Theological considerations suggest that it is most fitting (because after all this liturgical gesture is concerned primarily with transforming our understanding of leadership) for the foot-washing to be undertaken by the presider, assisted by other clergy as and when necessary, for example if numbers are large of if the presider’s joints have grown creaky (constantly getting up and down and carrying a bowl of ever-increasing weight can become something of an endurance test as the years take their toll). As a general guide, a liturgical minister can minister the rite to around 25 people, efficiently but unhurriedly, without undue delay to the whole liturgy (as The Eucharist should follow).

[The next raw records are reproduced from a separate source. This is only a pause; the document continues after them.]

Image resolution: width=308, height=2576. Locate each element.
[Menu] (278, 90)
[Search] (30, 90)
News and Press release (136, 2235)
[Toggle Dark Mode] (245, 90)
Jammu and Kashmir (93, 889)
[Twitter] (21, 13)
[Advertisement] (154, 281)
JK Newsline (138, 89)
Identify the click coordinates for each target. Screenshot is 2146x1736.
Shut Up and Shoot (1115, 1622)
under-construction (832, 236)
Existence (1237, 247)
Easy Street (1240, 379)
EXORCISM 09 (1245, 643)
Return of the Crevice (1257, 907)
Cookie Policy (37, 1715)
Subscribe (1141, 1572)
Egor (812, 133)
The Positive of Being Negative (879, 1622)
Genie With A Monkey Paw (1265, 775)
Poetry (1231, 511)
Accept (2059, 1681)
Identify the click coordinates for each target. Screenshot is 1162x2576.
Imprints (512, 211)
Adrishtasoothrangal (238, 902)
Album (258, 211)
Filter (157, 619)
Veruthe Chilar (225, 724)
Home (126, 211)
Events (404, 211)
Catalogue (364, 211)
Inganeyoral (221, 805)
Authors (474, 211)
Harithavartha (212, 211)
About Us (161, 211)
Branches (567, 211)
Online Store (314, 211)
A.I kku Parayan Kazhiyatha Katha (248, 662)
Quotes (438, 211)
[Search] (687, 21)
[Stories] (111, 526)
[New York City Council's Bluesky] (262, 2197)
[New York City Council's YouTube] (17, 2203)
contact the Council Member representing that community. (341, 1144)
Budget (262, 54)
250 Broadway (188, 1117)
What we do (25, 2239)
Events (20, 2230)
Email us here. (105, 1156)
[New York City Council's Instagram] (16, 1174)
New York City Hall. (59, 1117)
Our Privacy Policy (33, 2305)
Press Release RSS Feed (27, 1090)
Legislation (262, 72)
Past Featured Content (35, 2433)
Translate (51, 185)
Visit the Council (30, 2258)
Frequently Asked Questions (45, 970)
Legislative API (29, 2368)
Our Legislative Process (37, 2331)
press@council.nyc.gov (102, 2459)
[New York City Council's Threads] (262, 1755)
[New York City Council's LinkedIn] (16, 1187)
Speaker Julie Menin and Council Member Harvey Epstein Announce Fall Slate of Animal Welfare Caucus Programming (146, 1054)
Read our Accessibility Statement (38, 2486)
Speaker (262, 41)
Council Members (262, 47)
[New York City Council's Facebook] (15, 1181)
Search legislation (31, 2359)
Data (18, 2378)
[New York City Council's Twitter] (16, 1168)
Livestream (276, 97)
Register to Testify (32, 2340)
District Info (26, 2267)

It also seems desirable that the whole assembly, not just a token few, is invited to participate. All are called to discipleship, and as Peter discovered (John 13:8-10), the foot-washing is as much about receiving as giving. Furthermore, the choice of a token few is both potentially contentious in pastoral terms, and because ever since that first night, making distinctions within the group carries with it connotations of treachery and betrayal: ‘”And you are all clean, though not all of you.” For he knew who was to betray him; for this reason he said, “not all of you are clean”‘ (John 13:10-11).
Such details apart, it remains absolutely essential that, whatever difficulties or initial reluctance, the foot-washing takes place on this night in any assembly attempting to enter fully and deeply in Holy Week. There is really no excuse for not incorporating the foot-washing into the liturgy of Maundy Thursday night, no matter what the church may or may not have experienced in previous years.
The biggest obstacle is more often than not uncertainty or embarrassment on the part of the presider, especially in circumstances where this ritual is to be introduced for the first time. There is, however, no alternative but to plow ahead undaunted, like John Bunyan’s pilgrim. In pioneering the rite where it is not yet known, the trick is to avoid discussing it beforehand as an idea (fatal!) but simply to let it be known, quietly but firmly, that this is what all Christian communities need to practice on this night in obedience to our Lord’s command.
Particularly when initiating this rite in a local assembly, it is preferable for the presider to go to the people rather than vice-versa. This method is a more complete modeling of servanthood.
Music should always be used throughout the foot-washing to engaged those in worship who are waiting their turn. ‘My song is love unknown’ or ‘Ubi Caritas’ are good choices.
The Eucharist follows, beginning with the narrative of Paul’s first letter to the Corinthians, the earliest account we have of the institution of the Eucharist. Once the eucharistic elements have been consumed (with some put in reserve for the altar of repose), the vessels and candles are cleared away, the community says the post-communion prayer. The mood then changes to a darker tone as we move into the stripping of the altar and The Gethsemane Watch leading through to Good Friday.
Richard Giles served as Dean of Philadelphia Cathedral from 1999-2008 and is known for his creative and transforming liturgies. He now lives in Tynemouth, England. This article is from his book, Times and Seasons: Creating Transformative Worship Throughout the Year (Church Publishing, 2008).